The National Institutes of Standards and Technology is spearheading efforts to establish a new federally funded research and development center through its National Cybersecurity Center of Excellence. The goal of the FFRDC is to create a neutral venue for collaboration between government and industry that will accelerate progress in implementing cybersecurity.

The idea is to bring together experts and stakeholders from both sectors, as well as academia, that can work together in finding cybersecurity solutions that will help secure digital infrastructure, according to a Federal Register notice posted April 22.

"FFRDCs are independent nonprofit organizations that operate in the public interest and provide a highly efficient way to leverage and rapidly assemble physical resources and scientific and engineering talent, both public and private," a NIST release noted. "By design, they have beyond normal access to government and supplier data, and as nonprofits, they have no bias toward any particular company, technology or product – key attributes, given the NCCoE's collaborative nature."

A request for proposals to manage the research center is expected this fall, according to NIST.

The efforts signal more of the government's growing prioritization of cybersecurity -- a priority that was also reflected in President Barack Obama's executive order on cybersecurity issued in February. While the FFRDC effort is not part of the order, the order strengthened NIST's role in cybersecurity efforts and its partnership with the White House and the Homeland Security Department, and prioritized information-sharing between sectors.
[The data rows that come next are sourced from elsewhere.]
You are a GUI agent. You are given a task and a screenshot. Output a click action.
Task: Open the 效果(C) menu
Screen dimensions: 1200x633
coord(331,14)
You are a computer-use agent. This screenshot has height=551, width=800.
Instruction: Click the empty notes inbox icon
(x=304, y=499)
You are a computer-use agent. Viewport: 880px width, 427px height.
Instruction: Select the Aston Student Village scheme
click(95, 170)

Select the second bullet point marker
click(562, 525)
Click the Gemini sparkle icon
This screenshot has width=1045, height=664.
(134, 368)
Of particular focus in the order are measures designed to secure critical infrastructure, typically run by the private sector, as well as widen the pool of cybersecurity experts and personnel, an area officials have said is sorely lacking.
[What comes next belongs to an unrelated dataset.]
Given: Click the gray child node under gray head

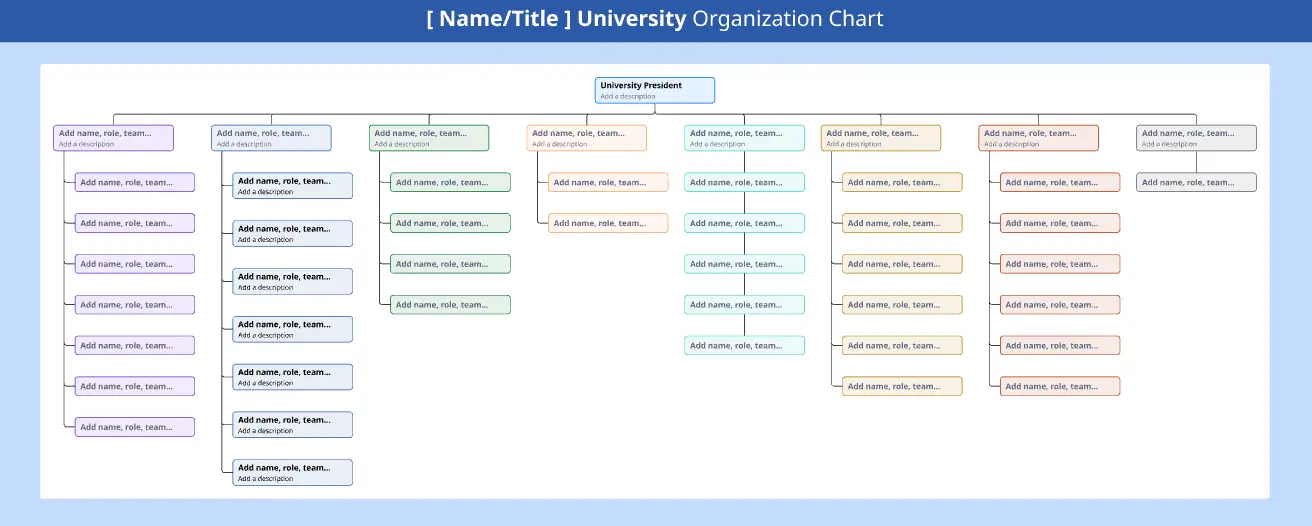Looking at the screenshot, I should pos(1196,182).
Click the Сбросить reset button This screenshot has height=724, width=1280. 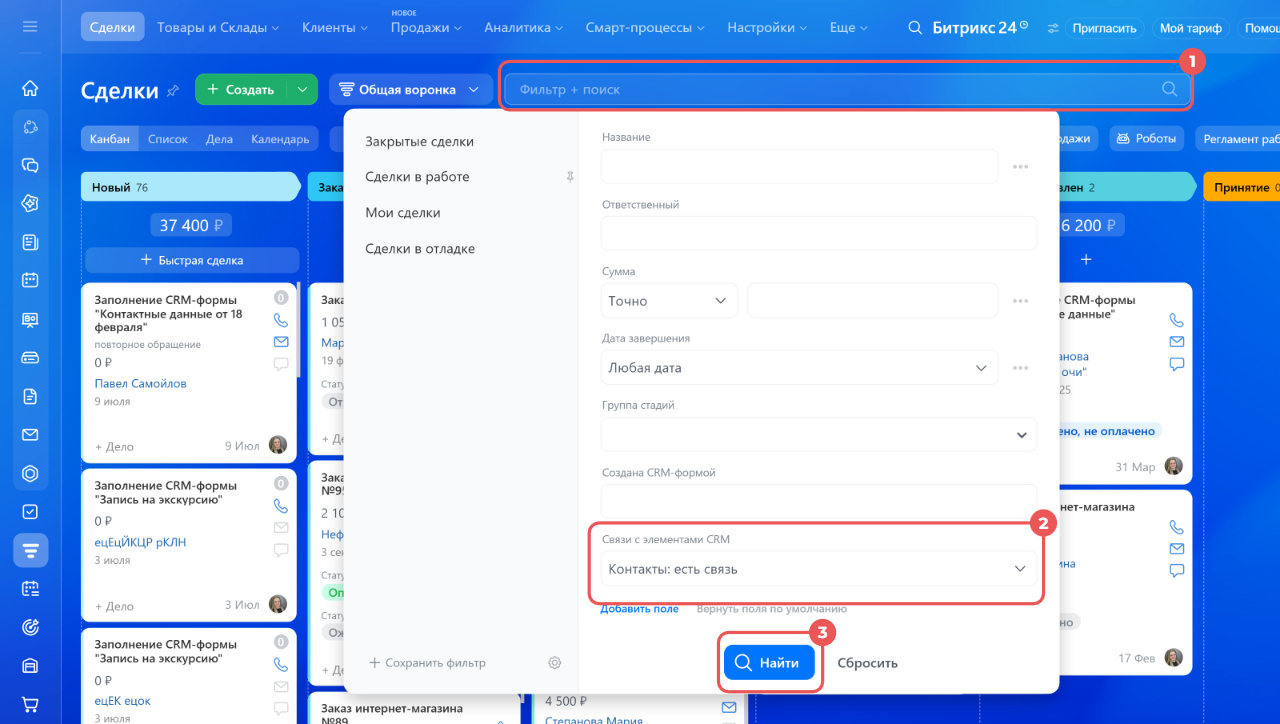pos(867,663)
"This is a critical piece of a broader problem here which is...we don't have enough people in cybersecurity; our workforce is one of the biggest challenges," said Andy Ozment, White House senior director for national security. "So how do we take the lessons the best people learn and disseminate them, particularly in sectors that believe they have unique problems that set them apart from the normal IT world? If you're in a sector that relies heavily on control systems, you may be reluctant to take general IT security advice because you don't know if that's been vetted in respect to control systems."

The hope is that by convening the stakeholders of various pockets of industry that share common cybersecurity concerns, best practices and lessons can fast-track new security measures that would not be possible without collaboration.

"That's what NIST's approach with the centers of excellence is – taking the best of industry and come up with models that really work successfully and disseminate that knowledge," Ozment said.

The center, by design, also is geared to be more flexible than what government agencies may be limited to under rules and regulations that have proved to be sticking points in information-sharing over the years.

"The FFRDC model is the most effective way the center can work with private companies to accelerate industry's adoption of integrated tools and technologies to protect IT assets," said NIST Director Patrick Gallagher said in the release. "NIST has a long history of successful collaboration with industry, and this approach leverages our top cybersecurity experts while allowing the center to be as nimble as possible."